Engineering Contradictions & Design Principles
Engineering Contradiction Analysis
1Reliability
If user-activated devices are used for fall detection, then the device can alert emergency response centers, but the effectiveness is limited when the patient is unconscious after a fall
Solution Approach 1:
The wearable camera system performs automatic fall detection through image processing algorithms that analyze captured images for fall indicators, eliminating the need for user activation.
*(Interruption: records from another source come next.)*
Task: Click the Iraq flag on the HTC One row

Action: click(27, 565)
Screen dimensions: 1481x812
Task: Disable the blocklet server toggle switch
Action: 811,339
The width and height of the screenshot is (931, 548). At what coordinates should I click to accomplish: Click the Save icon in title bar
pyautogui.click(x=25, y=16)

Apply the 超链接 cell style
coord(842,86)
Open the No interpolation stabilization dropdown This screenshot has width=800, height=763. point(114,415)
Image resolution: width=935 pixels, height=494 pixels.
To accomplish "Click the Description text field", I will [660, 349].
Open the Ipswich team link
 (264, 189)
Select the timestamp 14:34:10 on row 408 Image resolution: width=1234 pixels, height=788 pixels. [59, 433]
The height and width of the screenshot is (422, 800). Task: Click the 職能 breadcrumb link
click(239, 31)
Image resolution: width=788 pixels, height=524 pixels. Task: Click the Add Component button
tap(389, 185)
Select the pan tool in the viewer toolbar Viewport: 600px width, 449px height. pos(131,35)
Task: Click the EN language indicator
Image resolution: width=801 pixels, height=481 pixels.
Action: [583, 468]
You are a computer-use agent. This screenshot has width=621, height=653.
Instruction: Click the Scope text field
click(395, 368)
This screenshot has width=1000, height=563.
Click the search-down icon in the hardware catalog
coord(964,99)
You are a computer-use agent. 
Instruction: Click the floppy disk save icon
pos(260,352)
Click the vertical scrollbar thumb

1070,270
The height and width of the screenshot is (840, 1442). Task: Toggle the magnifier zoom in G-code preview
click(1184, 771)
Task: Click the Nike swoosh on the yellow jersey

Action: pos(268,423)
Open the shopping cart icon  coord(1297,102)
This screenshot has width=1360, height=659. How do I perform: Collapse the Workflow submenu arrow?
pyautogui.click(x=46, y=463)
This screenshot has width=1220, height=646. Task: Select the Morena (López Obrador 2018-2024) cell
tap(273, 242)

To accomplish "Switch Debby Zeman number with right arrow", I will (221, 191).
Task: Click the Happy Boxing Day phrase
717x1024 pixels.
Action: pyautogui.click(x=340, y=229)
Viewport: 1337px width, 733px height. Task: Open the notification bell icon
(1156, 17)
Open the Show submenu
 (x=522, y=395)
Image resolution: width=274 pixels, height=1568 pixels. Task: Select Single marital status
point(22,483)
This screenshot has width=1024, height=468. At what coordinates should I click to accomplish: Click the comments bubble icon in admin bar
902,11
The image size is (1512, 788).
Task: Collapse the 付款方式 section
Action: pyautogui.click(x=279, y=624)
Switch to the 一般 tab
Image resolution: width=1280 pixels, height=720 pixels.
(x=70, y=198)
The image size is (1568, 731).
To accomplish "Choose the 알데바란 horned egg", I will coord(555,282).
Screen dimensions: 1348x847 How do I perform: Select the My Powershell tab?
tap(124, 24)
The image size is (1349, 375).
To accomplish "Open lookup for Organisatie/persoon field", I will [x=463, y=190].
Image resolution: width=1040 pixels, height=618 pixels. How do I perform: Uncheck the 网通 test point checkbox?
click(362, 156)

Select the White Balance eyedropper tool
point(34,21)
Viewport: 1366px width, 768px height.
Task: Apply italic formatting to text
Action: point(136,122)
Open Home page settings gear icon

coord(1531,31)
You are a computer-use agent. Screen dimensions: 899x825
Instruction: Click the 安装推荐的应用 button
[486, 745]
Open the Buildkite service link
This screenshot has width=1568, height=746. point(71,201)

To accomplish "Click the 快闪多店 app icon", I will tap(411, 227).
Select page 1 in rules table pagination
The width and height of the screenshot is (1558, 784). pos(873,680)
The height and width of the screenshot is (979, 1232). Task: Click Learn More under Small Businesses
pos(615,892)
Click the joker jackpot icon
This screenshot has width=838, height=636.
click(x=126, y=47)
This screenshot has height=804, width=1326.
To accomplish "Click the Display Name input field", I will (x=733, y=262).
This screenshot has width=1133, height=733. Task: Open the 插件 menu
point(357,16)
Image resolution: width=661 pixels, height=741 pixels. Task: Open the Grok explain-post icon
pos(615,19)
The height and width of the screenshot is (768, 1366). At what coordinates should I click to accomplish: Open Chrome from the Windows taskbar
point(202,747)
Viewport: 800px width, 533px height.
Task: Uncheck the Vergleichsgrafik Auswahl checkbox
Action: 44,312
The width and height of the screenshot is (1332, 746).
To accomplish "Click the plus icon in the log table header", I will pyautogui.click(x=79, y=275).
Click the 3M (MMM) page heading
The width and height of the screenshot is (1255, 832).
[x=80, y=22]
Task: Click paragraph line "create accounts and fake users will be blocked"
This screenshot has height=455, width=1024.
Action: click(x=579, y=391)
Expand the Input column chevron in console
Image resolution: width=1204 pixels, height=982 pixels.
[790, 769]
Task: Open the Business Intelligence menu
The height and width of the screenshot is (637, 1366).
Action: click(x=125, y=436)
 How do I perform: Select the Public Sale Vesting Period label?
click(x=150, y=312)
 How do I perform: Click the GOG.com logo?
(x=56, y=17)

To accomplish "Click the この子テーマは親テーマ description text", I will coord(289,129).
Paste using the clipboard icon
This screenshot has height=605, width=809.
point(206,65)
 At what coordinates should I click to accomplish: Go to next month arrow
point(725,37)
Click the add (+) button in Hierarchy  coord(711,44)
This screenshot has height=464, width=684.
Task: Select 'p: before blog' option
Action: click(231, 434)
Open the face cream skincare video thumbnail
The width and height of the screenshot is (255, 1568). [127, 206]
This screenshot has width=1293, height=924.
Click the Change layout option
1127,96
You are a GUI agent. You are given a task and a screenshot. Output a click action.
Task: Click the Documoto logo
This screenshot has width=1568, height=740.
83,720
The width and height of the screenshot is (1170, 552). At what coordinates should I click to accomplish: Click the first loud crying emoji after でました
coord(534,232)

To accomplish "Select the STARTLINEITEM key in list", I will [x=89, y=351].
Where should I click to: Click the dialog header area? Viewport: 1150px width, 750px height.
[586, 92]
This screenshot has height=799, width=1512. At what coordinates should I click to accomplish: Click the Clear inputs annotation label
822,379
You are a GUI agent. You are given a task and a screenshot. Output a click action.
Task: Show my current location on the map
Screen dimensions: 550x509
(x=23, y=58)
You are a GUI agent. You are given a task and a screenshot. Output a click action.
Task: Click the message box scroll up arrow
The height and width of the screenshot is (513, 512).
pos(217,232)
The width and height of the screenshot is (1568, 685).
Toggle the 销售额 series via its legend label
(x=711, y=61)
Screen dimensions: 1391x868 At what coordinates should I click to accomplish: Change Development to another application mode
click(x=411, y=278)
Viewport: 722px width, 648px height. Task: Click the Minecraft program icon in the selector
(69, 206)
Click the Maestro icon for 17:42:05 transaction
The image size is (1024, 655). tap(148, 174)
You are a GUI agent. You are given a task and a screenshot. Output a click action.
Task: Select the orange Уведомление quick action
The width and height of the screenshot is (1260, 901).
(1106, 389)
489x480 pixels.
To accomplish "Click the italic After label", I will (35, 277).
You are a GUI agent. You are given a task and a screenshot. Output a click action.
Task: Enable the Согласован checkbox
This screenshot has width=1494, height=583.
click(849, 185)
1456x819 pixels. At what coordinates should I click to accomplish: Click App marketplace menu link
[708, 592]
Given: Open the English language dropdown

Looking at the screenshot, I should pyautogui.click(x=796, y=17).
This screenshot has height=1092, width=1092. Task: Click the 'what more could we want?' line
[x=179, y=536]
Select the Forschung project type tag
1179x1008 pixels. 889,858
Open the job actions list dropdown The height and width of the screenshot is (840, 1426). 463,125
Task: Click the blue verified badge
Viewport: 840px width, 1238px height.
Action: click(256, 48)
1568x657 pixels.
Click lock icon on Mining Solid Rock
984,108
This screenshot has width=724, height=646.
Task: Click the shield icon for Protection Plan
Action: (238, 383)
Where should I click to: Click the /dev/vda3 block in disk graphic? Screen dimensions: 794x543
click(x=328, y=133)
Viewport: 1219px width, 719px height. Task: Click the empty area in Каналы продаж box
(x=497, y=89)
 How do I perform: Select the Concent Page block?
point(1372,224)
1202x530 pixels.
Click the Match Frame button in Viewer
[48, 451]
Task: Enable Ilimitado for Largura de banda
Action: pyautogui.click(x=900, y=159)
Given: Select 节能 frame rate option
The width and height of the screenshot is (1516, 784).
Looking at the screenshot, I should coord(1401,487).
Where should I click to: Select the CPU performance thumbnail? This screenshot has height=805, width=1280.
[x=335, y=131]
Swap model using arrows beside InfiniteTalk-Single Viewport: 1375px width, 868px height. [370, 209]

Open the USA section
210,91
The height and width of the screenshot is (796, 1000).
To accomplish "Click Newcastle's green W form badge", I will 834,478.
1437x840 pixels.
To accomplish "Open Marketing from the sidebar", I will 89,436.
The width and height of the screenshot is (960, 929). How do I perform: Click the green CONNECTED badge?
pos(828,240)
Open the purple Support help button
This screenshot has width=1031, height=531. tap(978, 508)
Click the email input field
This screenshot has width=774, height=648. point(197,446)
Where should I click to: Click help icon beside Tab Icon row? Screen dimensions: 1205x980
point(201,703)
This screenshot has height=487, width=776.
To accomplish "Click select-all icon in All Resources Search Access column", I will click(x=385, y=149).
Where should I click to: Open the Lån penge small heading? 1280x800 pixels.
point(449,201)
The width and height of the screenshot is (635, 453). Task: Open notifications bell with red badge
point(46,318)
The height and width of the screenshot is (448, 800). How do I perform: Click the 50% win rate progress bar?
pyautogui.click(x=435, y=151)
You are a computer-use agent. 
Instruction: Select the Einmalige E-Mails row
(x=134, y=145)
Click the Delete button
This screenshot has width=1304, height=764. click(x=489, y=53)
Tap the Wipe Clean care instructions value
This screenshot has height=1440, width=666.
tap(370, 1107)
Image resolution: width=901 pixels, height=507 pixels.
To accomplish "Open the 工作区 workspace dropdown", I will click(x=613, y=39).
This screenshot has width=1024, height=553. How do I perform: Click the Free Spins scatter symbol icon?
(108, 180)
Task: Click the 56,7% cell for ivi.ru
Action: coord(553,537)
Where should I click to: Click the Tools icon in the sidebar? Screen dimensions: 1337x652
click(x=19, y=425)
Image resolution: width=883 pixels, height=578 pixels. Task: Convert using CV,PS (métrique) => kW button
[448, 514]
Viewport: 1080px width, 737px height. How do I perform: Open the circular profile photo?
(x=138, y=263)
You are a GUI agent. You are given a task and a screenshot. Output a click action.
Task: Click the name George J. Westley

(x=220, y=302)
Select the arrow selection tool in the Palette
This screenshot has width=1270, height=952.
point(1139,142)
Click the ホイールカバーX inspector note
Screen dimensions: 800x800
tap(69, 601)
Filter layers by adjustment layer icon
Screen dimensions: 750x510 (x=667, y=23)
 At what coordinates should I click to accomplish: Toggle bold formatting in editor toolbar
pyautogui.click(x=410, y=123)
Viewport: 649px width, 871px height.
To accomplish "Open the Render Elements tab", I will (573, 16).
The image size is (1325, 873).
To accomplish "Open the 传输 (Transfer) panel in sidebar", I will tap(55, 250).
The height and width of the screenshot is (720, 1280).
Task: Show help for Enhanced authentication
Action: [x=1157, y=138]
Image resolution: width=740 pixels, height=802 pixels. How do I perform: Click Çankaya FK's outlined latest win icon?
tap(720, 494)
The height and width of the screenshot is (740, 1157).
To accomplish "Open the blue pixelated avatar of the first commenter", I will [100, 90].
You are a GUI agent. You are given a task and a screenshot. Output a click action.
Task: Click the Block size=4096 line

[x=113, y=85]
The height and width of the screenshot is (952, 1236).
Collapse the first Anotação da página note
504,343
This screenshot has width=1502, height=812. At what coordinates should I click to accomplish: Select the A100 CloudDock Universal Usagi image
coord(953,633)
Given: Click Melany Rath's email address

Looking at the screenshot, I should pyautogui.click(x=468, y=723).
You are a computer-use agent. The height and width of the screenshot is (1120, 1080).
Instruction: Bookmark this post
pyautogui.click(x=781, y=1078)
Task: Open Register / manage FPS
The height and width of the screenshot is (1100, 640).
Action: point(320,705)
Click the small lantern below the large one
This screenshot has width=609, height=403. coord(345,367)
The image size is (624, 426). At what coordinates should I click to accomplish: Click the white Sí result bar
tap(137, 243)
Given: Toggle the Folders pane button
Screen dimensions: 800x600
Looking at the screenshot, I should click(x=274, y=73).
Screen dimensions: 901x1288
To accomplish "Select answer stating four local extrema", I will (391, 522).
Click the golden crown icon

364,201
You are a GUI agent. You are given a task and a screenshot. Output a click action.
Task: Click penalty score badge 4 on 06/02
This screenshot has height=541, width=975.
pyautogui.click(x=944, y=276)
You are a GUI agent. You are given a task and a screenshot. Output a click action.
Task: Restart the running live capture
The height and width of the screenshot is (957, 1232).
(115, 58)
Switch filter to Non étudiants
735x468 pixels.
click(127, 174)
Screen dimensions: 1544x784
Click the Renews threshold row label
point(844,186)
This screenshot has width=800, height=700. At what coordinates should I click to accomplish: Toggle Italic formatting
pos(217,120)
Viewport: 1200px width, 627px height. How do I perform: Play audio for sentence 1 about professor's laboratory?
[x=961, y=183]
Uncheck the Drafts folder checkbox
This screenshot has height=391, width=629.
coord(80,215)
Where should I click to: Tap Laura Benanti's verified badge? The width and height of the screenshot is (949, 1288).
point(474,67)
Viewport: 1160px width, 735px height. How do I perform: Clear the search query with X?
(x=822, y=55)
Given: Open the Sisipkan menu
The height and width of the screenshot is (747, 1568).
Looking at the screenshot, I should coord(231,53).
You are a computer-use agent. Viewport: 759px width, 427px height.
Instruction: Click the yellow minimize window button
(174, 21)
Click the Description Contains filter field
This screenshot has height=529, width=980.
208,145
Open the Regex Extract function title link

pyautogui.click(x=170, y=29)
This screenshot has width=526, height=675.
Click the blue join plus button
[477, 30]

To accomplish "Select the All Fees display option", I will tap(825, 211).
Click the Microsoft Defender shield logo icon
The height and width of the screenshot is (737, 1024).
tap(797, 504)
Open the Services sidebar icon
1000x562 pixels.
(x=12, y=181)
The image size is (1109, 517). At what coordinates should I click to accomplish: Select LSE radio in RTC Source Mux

The system independently detects falls and triggers alerts to emergency response centers, ensuring reliability even when the patient is unconscious.
2Reliability
If static camera systems are used for fall detection, then detection can occur in specific areas, but privacy is violated and the system is limited to fixed locations
Solution Approach 1:
The system transitions from static camera installation to a dynamic wearable platform that moves with the patient. The camera is integrated into wearable clothing or accessories, enabling fall detection anywhere the patient goes while maintaining privacy through localized processing and selective image transmission only when falls are detected.
Solution Approach 2:
The system extracts only the necessary monitoring function from traditional static camera systems. Instead of continuous video surveillance, the wearable camera captures images and processes them locally to detect falls, transmitting only relevant data (fall detection status and selected images) to external systems, thereby maintaining privacy while enabling versatile monitoring.
3Measurement precision
If advanced image processing algorithms are used for fall detection, then detection accuracy improves, but processing power requirements increase
Solution Approach 1:
The system applies partial image processing by focusing only on detecting specific fall indicators in images rather than performing complete image analysis. The algorithm looks for key features indicating falls (such as abnormal body positions or environmental context) and processes only those relevant portions, reducing computational load while maintaining high detection accuracy.
Data Source
AI summary
There is set forth herein a system including a camera device. In one embodiment the system is operative to perform image processing for detection of an event involving a human subject. There is set forth herein in one embodiment, a camera equipped system employed for fall detection.